The use of Item Pipeline for Scrapy frames

Item Pipeline is an Item Pipeline, and we’ll look at its usage in detail in this section.

First let’s look at the structure of the Item Pipeline in Scrapy, as shown below.

On the far left is the Item Pipeline, which calls after the Spider has generated the Item. When the Spider finishes parsing the Response, the Item will be passed to the Item Pipeline, which will be called in sequence by the defined Item Pipeline component to complete a series of processing processes, such as data cleaning and storage.

The main functions of Item Pipeline include the following four points.

Clean up HTML data.
Verify the crawl data and check the crawl fields.
Check duplicates and discard duplicates.
Save the crawl results to the database.

First, the core method

We can customize the Item Pipeline by simply implementing the specified methods, one of which must be implemented: process_item(Item, spider).

In addition, there are several more practical methods as follows.

Open_spider (spider).
Close_spider (spider).
Crawler from_crawler (CLS).

We will explain the usage of these methods in detail below.

1. process_item(item, spider)

Process_item () is the mandatory method that the defined Item Pipeline calls by default to process the Item. For example, we can process data or write data to a database. It must either return a value of type Item or throw a DropItem exception.

The process_item() method takes two arguments.

Item is the item object, the item being processed.
Spider is a spider object, that is, the spider that generates this Item.

The return type of the process_item() method is summarized below.

If it returns an Item object, the Item is processed by the low-priority Item Pipeline’s process_item() method until all methods have been called.
If it throws a DropItem exception, the Item is discarded and no longer processed.

2. open_spider(self, spider)

The open_spider() method is called automatically when the Spider is started. Here we can do some initialization operations, such as opening the database connection. The parameter spider is the spider object that is enabled.

3. close_spider(spider)

The close_spider() method is called automatically when the Spider is closed. This is where we can do some finishing touches, such as closing the database connection. The argument spider is the closed spider object.

4. from_crawler(cls, crawler)

The from_crawler() method is a classmethod, identified by @classmethod, and is a dependency injection method. With crawler objects, we can get all of the core components of Scrapy, such as each of the global configurations, and then create a Pipeline instance. The CLS argument is Class, and an instance of Class is returned.

Let’s use an example to further understand the use of Item Pipeline.
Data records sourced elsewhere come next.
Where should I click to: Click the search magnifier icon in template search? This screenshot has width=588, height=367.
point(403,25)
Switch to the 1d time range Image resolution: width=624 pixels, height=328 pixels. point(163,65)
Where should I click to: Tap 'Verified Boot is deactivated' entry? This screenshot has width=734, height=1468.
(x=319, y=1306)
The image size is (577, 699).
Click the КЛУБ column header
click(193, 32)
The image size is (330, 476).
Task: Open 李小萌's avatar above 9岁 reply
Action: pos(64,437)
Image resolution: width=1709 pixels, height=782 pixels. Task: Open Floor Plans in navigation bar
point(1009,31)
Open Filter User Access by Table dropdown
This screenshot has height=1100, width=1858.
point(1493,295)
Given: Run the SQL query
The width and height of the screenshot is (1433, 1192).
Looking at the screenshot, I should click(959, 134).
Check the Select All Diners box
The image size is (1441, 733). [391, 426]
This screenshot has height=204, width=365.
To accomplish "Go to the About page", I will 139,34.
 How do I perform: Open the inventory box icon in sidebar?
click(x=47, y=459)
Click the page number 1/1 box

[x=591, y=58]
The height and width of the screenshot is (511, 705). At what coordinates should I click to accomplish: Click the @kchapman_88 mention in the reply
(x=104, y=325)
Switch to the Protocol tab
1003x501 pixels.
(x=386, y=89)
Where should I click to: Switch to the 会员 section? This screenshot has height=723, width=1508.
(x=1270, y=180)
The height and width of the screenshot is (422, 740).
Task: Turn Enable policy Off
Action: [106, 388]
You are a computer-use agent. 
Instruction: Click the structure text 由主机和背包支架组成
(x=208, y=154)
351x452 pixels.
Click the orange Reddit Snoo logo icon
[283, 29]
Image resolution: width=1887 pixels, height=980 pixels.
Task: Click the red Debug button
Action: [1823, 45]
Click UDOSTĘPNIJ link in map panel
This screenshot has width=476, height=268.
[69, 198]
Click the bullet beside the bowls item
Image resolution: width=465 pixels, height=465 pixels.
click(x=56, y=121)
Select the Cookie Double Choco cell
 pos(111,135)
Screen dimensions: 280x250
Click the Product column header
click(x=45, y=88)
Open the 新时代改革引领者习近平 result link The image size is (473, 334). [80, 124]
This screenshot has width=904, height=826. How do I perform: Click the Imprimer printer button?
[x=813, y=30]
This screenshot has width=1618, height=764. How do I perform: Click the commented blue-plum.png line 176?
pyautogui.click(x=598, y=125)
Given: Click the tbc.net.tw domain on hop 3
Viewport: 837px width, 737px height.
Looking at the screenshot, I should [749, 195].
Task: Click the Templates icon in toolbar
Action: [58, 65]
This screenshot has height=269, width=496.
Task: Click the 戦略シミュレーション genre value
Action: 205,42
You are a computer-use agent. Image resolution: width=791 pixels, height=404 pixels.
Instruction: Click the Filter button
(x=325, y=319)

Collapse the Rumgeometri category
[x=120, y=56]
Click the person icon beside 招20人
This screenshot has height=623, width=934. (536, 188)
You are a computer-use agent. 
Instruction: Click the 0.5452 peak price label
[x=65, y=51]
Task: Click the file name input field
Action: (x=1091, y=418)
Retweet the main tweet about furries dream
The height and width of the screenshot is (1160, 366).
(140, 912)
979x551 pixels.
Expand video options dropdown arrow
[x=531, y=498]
2. Objectives of this section

We take the 360 photography meitu as an example to achieve three pipelines of MongoDB storage, MySQL storage and Image Image storage.

Three, preparation

Ensure that the MongoDB and MySQL databases are installed, and Python’s PyMongo, PyMySQL, and Scrapy frameworks are installed.

Four, grasping analysis

Our target website for this climb is: https://image.so.com. Open this page, switch to the photography page, the page presented many beautiful photography. We open the browser developer tools, switch the filter to the XHR option, and then pull down the page to see a number of Ajax requests displayed below, as shown in the figure below.

We look at the details of a request and observe the data structure returned, as shown in the figure below.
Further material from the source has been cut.